Commenting on this, Bersatu strategist Rais Husin said such meetings could further erode public confidence in the 18-month-old government.
Therefore, he argued that it is vital for the people to know what was discussed during the meeting at Azmin's residence in Putrajaya last night.
“So that the people will know the focus remains on rebuilding the nation with people-centric initiatives that will benefit the people and the nation.
“This should kill unnecessary speculations that will do more harm than good,” he told Malaysiakini.
Rais claimed not to know of additional details pertaining to the meeting apart from what has been reported in the media.

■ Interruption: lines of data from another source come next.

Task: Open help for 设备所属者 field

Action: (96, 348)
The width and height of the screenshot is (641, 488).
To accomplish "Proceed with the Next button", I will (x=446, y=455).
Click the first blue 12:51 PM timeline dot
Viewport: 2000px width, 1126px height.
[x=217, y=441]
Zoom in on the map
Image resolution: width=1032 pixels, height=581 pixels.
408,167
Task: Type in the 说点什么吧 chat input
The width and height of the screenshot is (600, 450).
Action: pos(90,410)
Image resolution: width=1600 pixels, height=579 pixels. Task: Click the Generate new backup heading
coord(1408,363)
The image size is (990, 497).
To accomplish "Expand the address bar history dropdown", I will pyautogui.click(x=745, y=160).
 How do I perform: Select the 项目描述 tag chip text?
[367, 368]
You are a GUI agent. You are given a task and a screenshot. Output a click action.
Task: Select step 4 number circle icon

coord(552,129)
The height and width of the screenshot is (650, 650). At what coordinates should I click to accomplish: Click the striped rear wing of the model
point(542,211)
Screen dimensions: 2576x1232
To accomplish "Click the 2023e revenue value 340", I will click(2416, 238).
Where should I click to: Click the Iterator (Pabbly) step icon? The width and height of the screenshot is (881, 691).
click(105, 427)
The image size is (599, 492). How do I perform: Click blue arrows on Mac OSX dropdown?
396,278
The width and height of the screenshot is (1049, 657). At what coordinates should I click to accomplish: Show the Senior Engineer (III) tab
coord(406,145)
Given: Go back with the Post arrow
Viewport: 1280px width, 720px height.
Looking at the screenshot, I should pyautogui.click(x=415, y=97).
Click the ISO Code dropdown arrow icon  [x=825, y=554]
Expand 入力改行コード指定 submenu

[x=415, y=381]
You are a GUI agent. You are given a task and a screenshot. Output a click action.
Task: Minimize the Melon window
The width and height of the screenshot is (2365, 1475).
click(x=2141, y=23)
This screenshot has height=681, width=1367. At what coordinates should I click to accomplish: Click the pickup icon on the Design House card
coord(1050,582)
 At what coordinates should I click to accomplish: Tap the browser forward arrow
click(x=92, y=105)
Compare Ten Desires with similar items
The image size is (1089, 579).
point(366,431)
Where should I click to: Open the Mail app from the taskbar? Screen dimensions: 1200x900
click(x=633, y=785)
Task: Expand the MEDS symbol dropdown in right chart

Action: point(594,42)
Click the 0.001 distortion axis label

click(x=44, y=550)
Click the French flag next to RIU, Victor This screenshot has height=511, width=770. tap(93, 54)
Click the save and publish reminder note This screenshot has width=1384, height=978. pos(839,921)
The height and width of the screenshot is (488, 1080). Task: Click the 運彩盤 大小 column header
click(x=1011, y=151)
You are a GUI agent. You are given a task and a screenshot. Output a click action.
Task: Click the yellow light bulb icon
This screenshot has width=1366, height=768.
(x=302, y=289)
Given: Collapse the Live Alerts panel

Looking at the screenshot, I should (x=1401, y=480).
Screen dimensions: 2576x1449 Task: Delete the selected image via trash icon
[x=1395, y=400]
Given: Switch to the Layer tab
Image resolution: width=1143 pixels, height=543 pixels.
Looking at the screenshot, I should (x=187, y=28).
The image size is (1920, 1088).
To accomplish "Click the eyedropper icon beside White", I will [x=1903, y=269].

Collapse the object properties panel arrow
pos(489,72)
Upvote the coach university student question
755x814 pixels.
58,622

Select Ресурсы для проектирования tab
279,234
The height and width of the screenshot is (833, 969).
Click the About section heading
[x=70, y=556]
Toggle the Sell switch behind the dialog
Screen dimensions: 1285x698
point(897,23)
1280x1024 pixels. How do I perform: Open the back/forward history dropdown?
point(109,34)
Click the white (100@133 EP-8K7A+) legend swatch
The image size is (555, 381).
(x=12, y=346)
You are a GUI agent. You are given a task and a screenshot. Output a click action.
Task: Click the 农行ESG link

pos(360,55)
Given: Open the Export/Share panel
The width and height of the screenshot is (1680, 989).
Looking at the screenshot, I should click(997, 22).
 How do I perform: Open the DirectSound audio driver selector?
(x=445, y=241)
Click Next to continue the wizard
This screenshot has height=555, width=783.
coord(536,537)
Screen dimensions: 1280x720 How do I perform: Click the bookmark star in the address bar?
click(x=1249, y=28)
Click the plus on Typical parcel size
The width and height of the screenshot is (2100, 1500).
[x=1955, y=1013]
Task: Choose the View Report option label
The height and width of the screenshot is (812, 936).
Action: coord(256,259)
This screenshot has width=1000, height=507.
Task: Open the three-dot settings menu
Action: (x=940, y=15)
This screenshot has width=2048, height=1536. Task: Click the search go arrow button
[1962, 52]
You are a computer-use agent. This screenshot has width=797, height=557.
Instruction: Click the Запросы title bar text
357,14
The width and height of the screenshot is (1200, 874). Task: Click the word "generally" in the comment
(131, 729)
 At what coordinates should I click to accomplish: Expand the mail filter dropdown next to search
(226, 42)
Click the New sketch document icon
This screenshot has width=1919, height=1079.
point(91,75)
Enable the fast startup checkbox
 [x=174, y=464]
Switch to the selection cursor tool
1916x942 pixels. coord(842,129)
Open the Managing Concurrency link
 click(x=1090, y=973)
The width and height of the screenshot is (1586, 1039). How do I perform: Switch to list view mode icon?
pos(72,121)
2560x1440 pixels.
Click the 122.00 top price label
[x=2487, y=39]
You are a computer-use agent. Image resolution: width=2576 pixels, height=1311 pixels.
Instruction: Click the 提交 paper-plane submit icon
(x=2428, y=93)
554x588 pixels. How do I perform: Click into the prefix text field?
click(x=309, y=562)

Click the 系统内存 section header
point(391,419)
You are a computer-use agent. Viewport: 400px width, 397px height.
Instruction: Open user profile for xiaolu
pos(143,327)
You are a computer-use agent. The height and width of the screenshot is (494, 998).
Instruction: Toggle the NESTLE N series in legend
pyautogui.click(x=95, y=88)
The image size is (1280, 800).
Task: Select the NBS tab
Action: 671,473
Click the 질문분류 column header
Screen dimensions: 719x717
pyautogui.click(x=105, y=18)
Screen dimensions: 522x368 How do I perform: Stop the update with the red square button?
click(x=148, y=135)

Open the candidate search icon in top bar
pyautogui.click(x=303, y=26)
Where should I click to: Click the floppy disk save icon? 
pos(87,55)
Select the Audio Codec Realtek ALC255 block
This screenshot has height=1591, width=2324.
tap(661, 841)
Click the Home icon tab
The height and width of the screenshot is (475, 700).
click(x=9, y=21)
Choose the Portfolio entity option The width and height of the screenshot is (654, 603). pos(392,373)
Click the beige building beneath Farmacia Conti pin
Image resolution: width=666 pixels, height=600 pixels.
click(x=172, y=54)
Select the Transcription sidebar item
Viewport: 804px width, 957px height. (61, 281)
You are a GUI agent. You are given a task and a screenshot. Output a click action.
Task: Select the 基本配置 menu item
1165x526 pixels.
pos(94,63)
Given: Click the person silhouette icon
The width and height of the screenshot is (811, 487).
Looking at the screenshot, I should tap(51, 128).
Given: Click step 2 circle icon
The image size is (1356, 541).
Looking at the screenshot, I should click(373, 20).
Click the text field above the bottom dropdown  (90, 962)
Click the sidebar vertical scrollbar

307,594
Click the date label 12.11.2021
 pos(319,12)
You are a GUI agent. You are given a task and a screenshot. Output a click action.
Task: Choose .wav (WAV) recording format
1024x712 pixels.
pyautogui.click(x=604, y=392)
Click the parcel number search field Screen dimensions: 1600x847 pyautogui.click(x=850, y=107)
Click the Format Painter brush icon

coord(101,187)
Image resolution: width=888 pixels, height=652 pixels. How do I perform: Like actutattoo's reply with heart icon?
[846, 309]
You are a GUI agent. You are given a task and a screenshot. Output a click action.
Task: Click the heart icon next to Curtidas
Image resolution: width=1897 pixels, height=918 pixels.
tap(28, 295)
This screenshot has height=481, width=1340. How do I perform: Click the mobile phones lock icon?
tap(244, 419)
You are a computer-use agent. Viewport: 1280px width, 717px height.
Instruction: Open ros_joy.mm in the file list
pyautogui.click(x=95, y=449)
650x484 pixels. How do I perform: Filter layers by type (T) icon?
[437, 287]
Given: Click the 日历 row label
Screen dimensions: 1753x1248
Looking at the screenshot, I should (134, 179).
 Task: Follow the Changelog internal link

“I don't know the details of the discussions at the 'closed-door' meeting but it will be 'nice' to know as it does give rise to undesirable speculations,” he added.
Earlier today, Prime Minister Dr Mahathir Mohamad, who is also Bersatu chairperson, claimed to be in the dark about the meeting as well.
However, Azmin, who is also the economic affairs minister, downplayed the issue.
“That was a normal meeting. Nothing extraordinary [...] I take an open approach, whoever wants to meet me, I meet with them. I meet with the people, the business community, MPs whether from PH (Harapan) or not from PH,” he said.
Whereas, PKR president Anwar Ibrahim has demanded an explanation from Azmin.
The meeting reignited speculation about political realignments, especially since former Umno vice-president Hishammuddin Hussein was among those present.
In October, the Pakatan Harapan secretariat had accused Hishammuddin of plotting to form a new government without DAP and Amanah.
On the same day, Anwar, speaking in the Dewan Rakyat, claimed that the threat of persecution was used to coerce MPs into supporting this plan and urged BN lawmakers not to succumb.
"This is the problem of wanting to follow the strategy by Sembrong (Hishammuddin's parliamentary constituency) and others. All this is nonsense.
"All this is sometimes for personal survival [...] to close MACC cases. We don't want that. Politics should not be about threats, it should be about principles.
"Be it threats of prosecution or imprisonment, one's principle must not be sacrificed," he said.
Hishammuddin has denied the allegation or that he is attempting to stop Anwar from succeeding Mahathir.